The policy, which takes effect in March, “restricts how we solicit compensation information from candidates during the hiring process,” Sheri Bronstein, the bank’s global head of human resources, said in a memo to employees this week. “We will implement it across the company to help ensure we consider new hires for individual qualifications, roles and performance, rather than how they may have been compensated in the past.”

Bank of America was already required to meet similar rules in states including Massachusetts and California. The bank’s most recent review found that female employees in the U.S. and U.K. are paid on average 99% of what male employees earn, after adjusting for factors including role in the organization, experience, work location and performance, according to the memo. Minority employees are also paid on average 99% of what their non-minority colleagues make, the review found.

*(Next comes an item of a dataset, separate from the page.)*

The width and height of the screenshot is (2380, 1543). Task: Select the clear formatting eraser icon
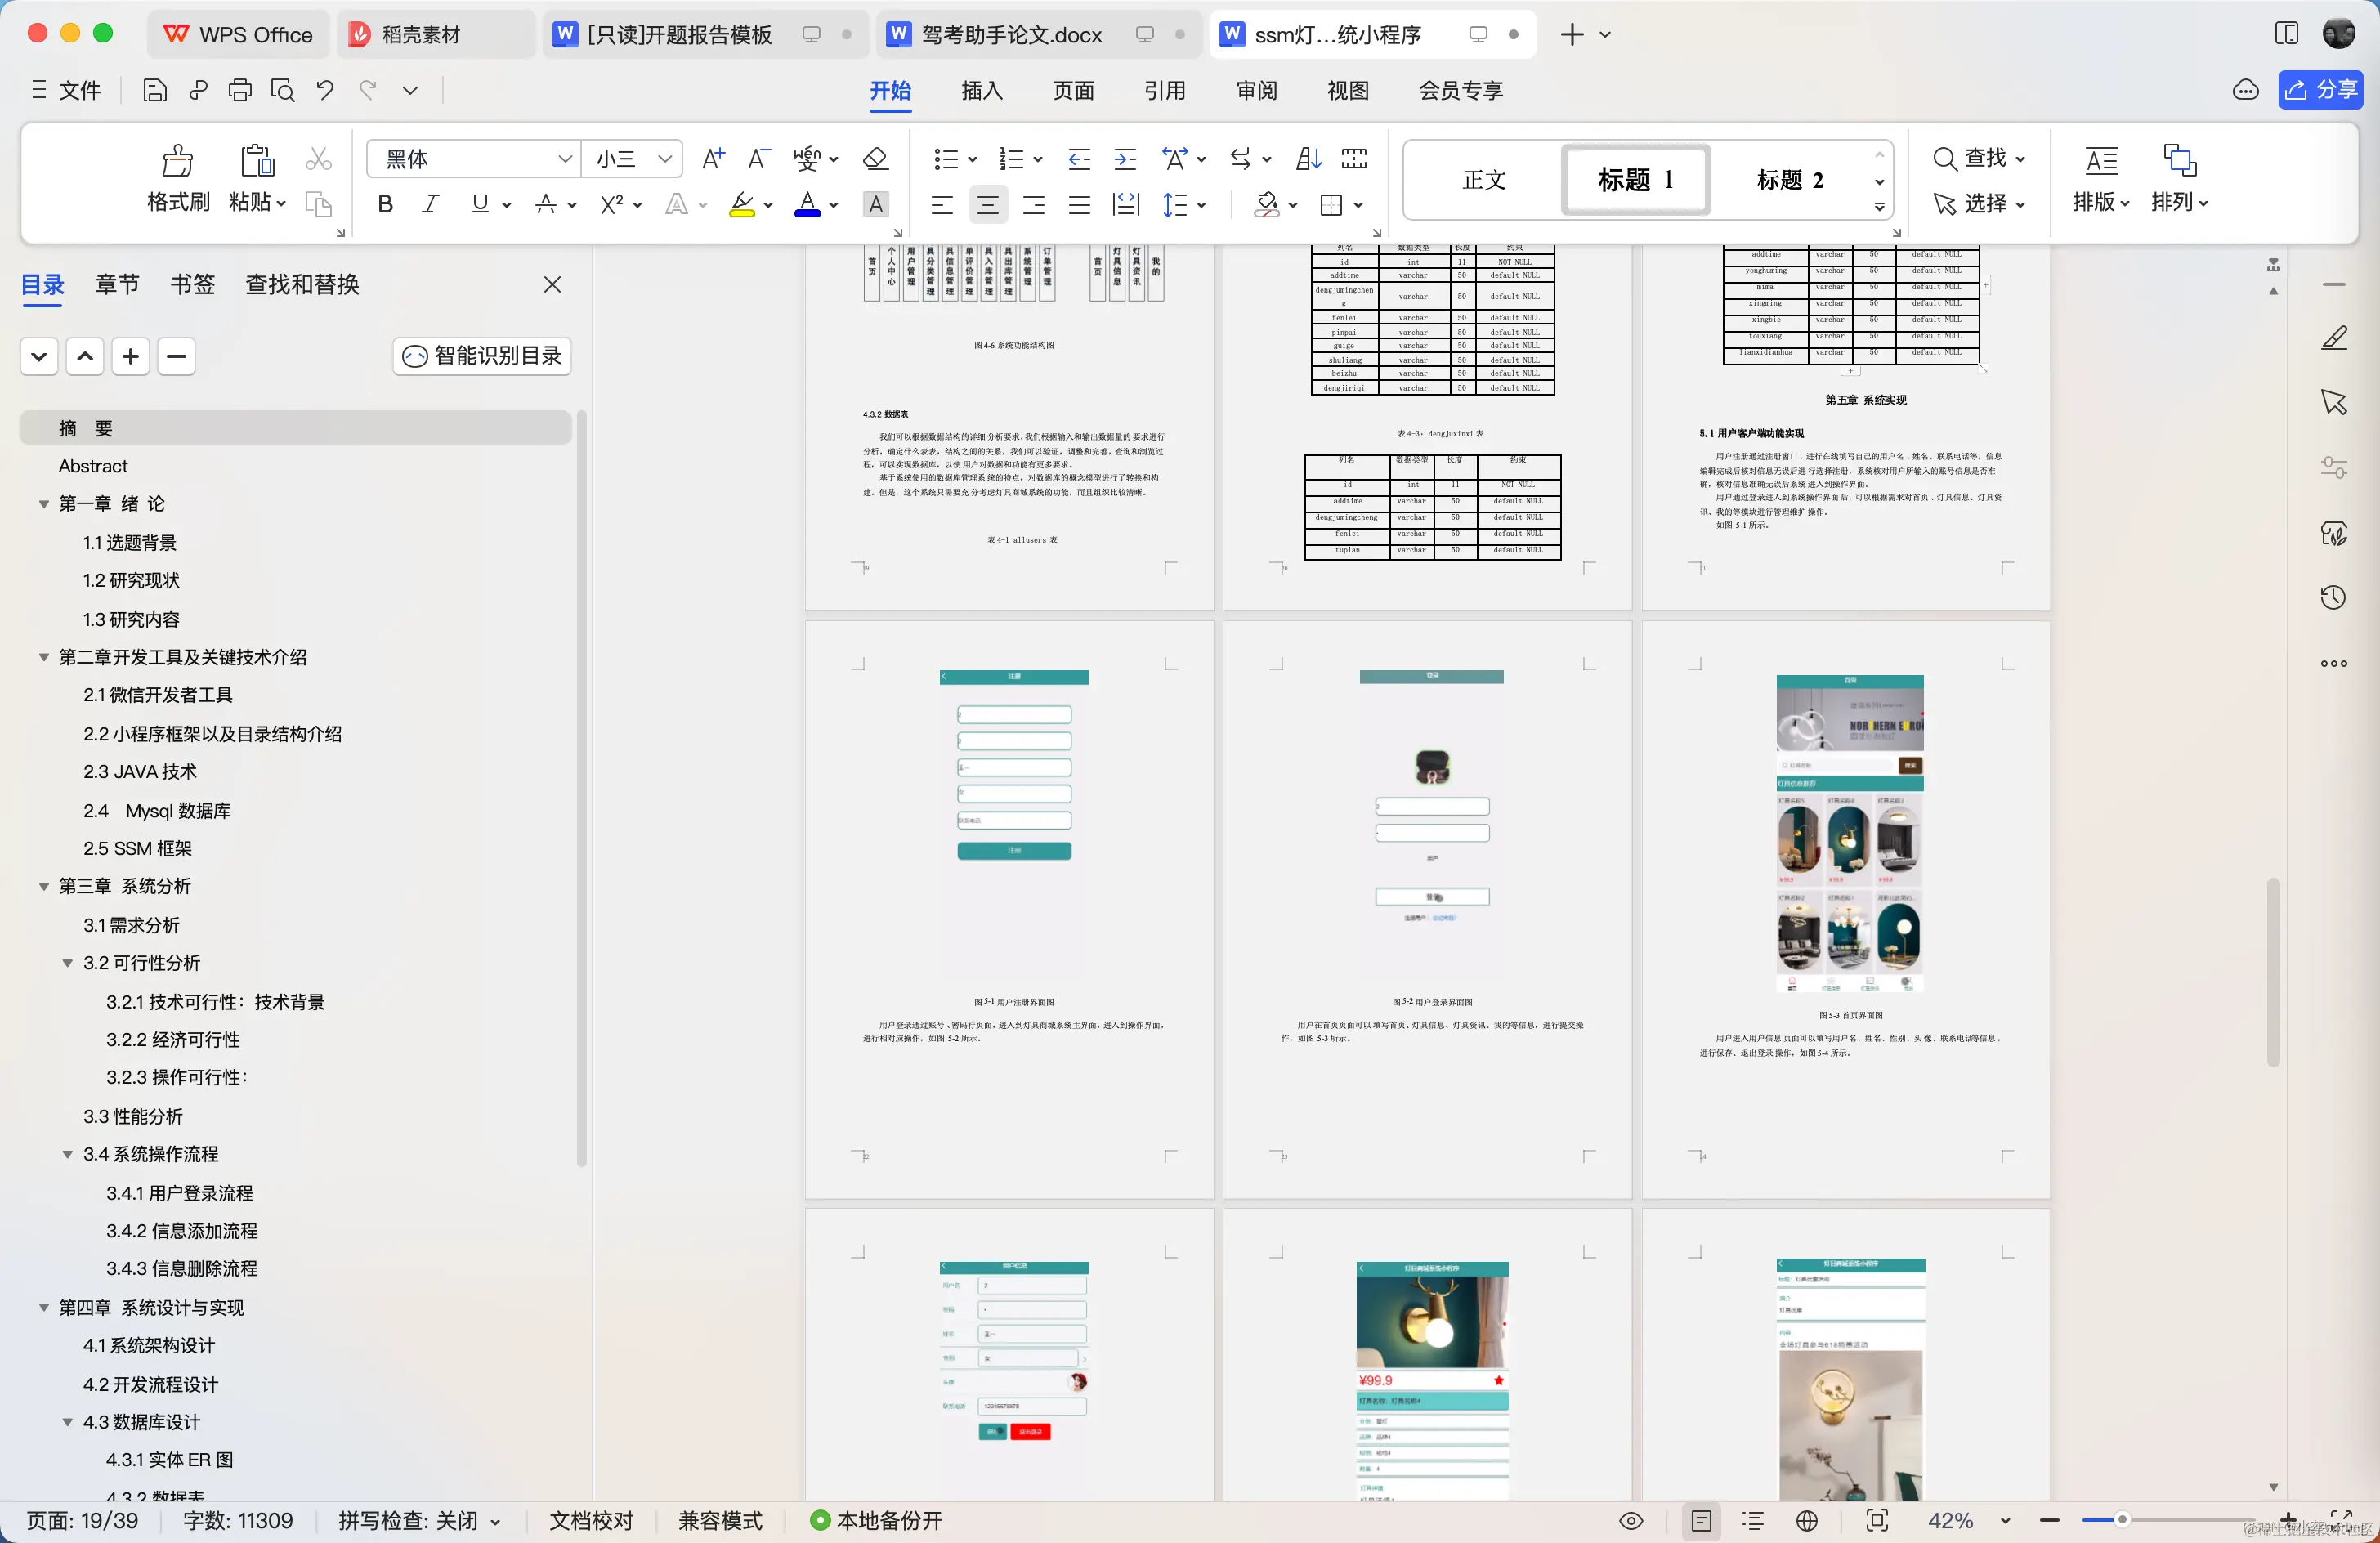pos(874,158)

Bank of America’s figures exactly match results released last week by Citigroup Inc., which said it also pays women and minorities 99% of the rate for men and non-minorities, taking into account job level, function and geography. The New York-based bank said it’s taking steps to close the gaps.

U.S. Discrepancy

In the U.S. overall, women earned 83% of what men made in 2015, according to a Pew Research Center analysis of median hourly earnings of both full- and part-time U.S. workers. For the same year, black Americans’ compensation was about 75% of the rate for whites, according to Pew.

In the U.K., companies with at least 250 employees are for the first time required to report the difference between how much men and women earn on average. The new rule says banks can’t take into account job titles, experience or other factors when making the calculation, so those figures will differ from the 99% estimate Bank of America found in its review.

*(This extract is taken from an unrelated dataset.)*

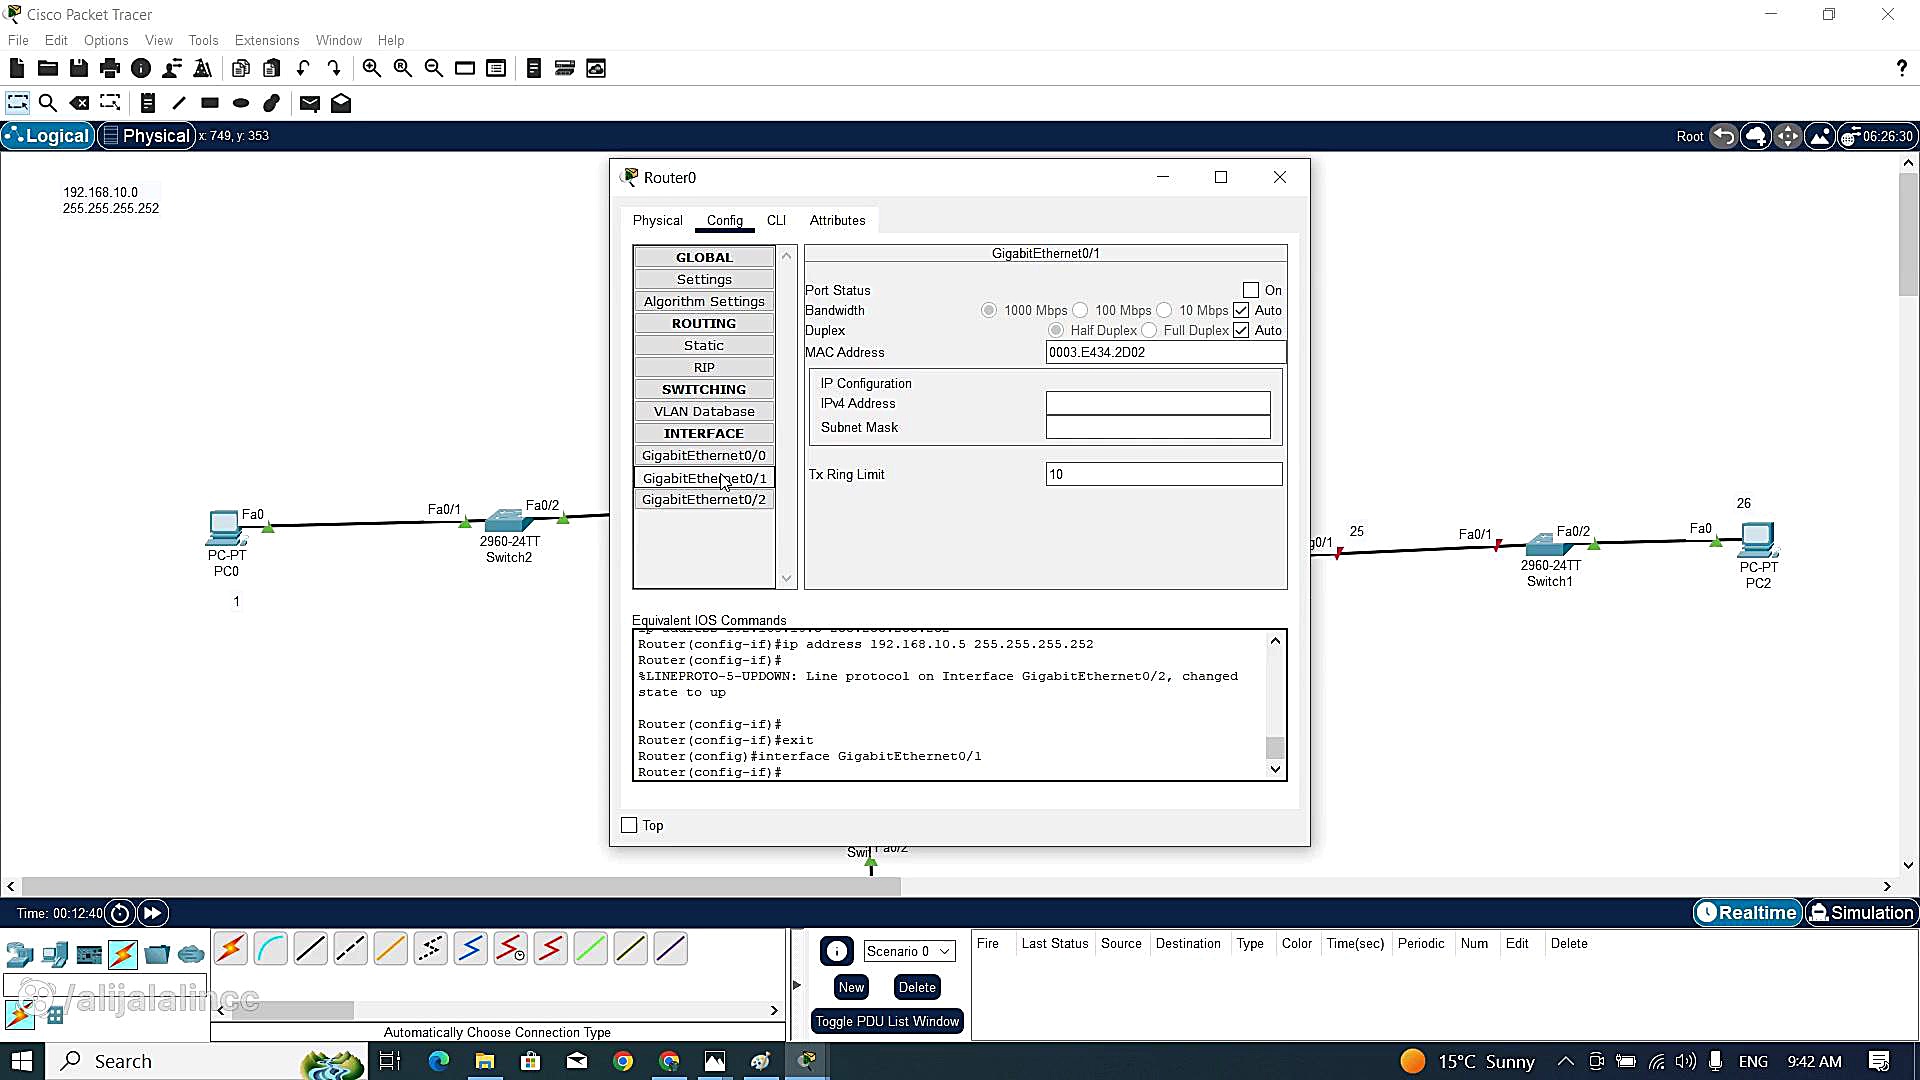
Task: Select the Delete tool icon
Action: coord(79,103)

Bank of America’s decision follows a shareholder proposal by Arjuna Capital that sought to force the company to improve disclosures about its pay practices. Arjuna withdrew the proposal after the company released information about the wage gap.

Bank of America’s disclosure is just one step in improving mobility for women and people of color on Wall Street, Natasha Lamb, managing partner at Arjuna Capital, said in an interview.

“The median gap would help to tell the full story and it’s another thing that as investors we’d like them to track and close over time,” Lamb said. “The endgame is moving more women and minorities into leadership and then reaping the benefits that diversity affords.”